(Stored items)
◆ ◆ ◆ ◆ ◆ ◆ ◆

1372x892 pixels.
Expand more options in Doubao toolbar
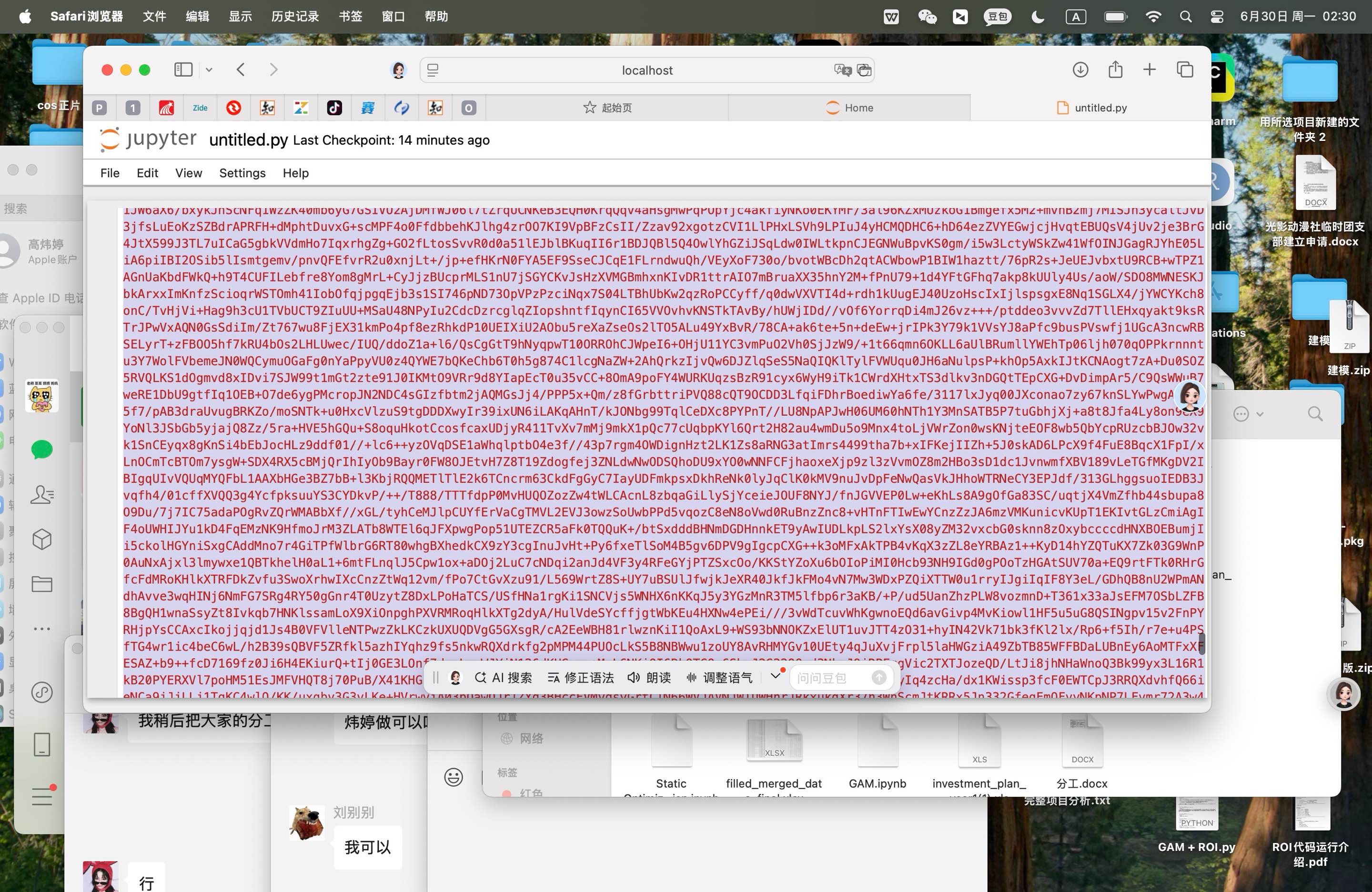pyautogui.click(x=776, y=676)
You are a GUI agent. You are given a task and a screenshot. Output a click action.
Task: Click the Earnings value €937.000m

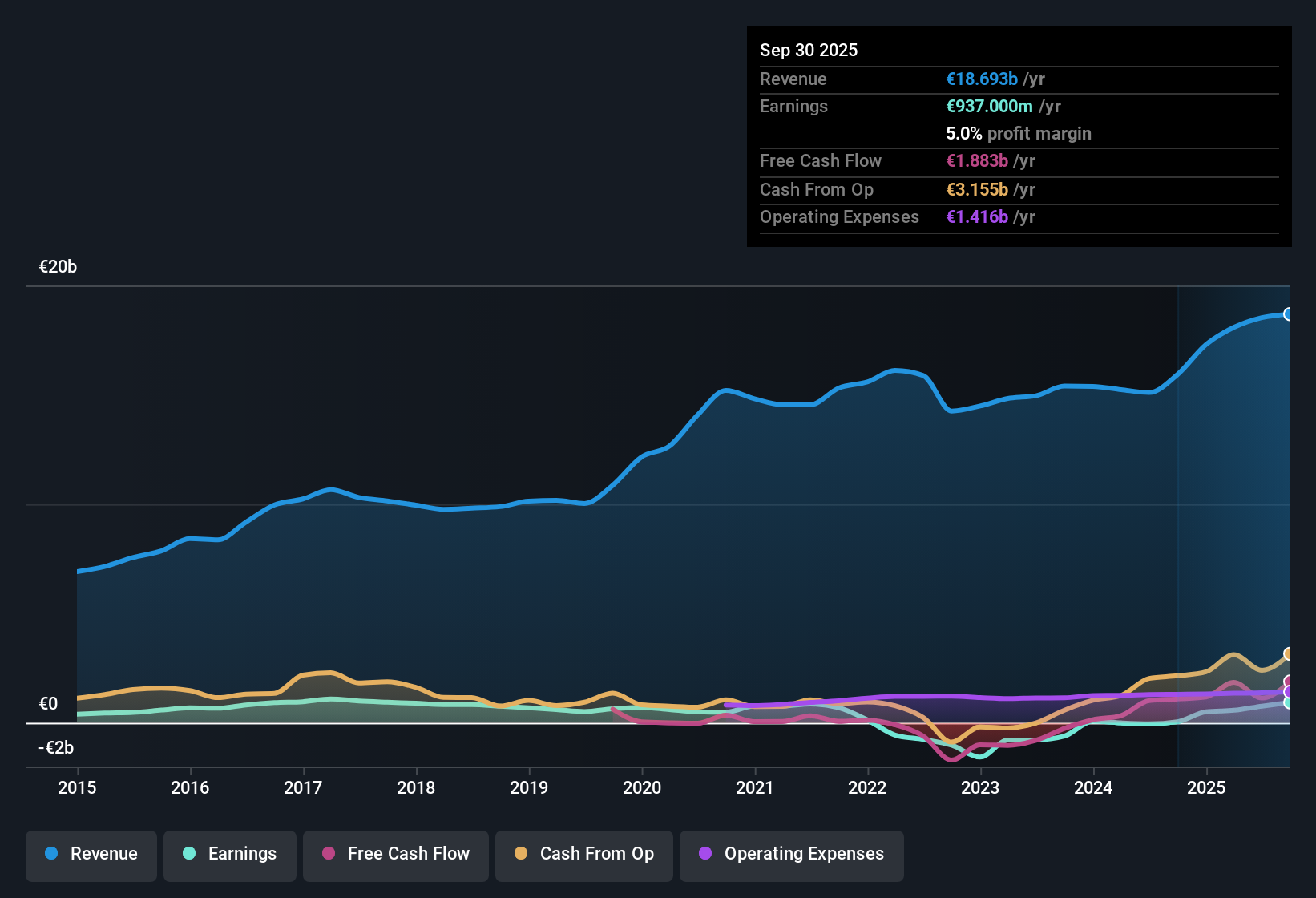[x=990, y=106]
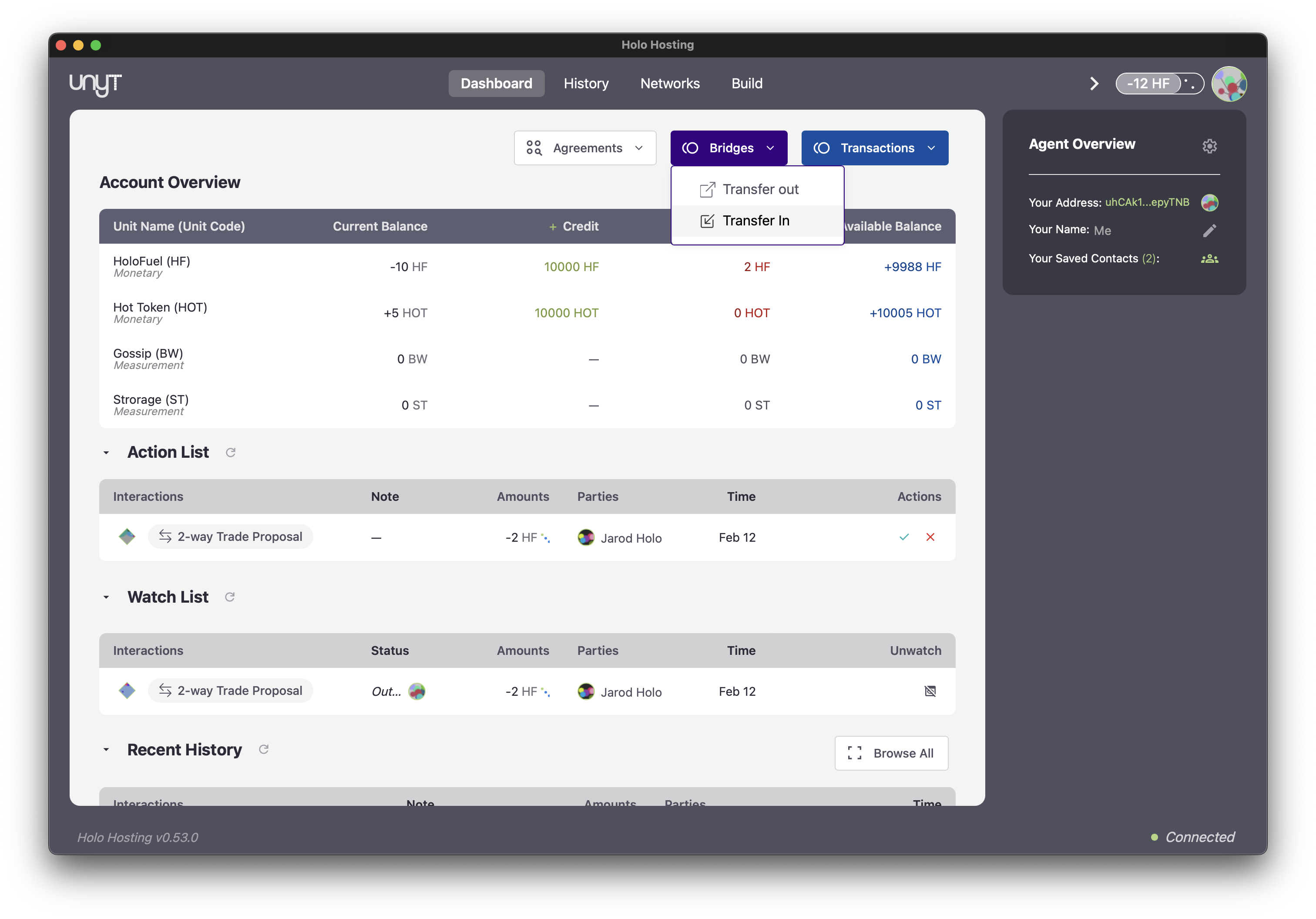
Task: Toggle the -12 HF balance switch
Action: 1159,84
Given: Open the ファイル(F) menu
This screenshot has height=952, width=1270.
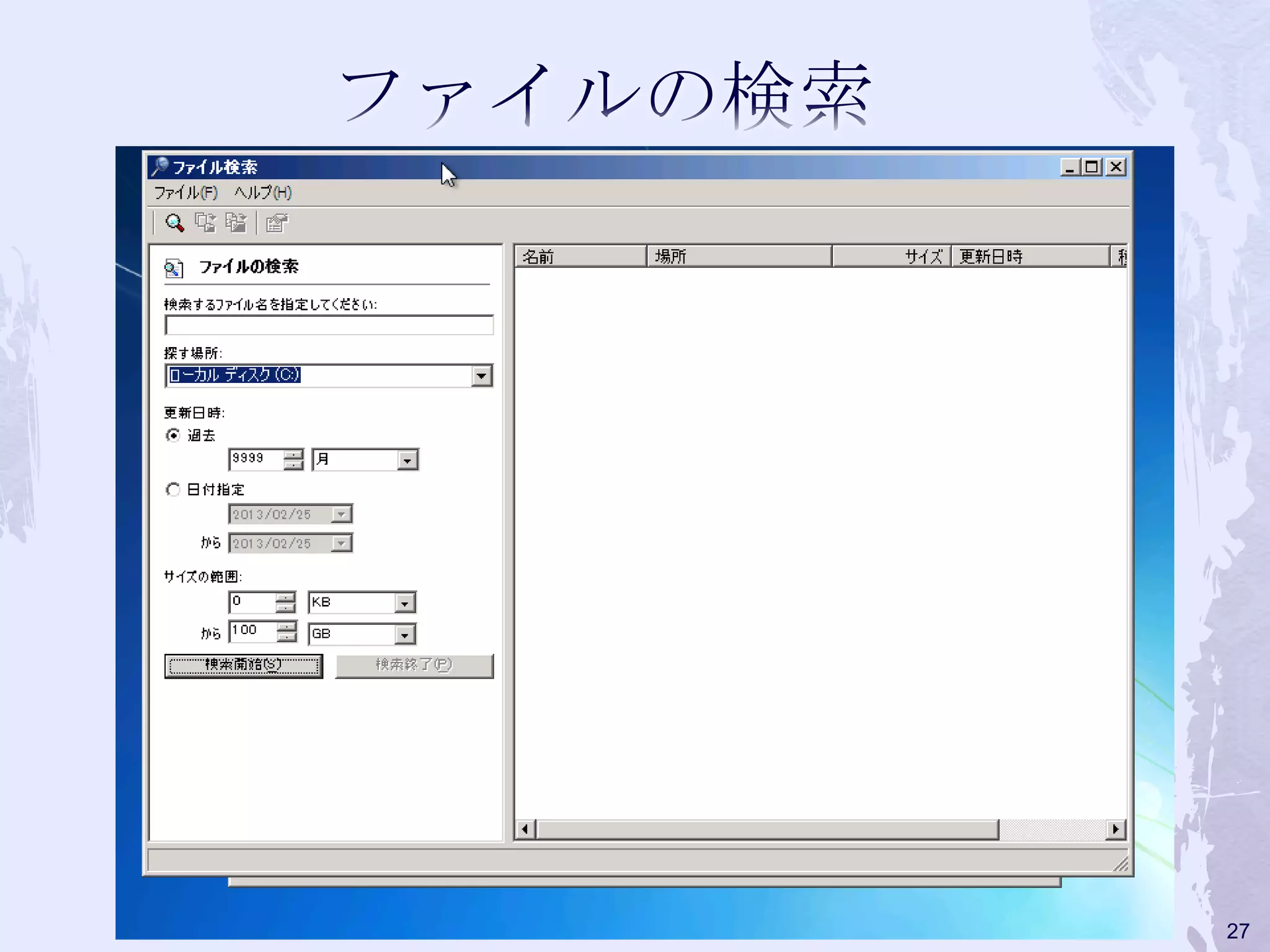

◆ ◆ ◆ ◆ ◆ ◆ ◆

**What you will do:**
A single figure, please: the number of lines in the data that hold the string "screenshot".

**Result below:**
2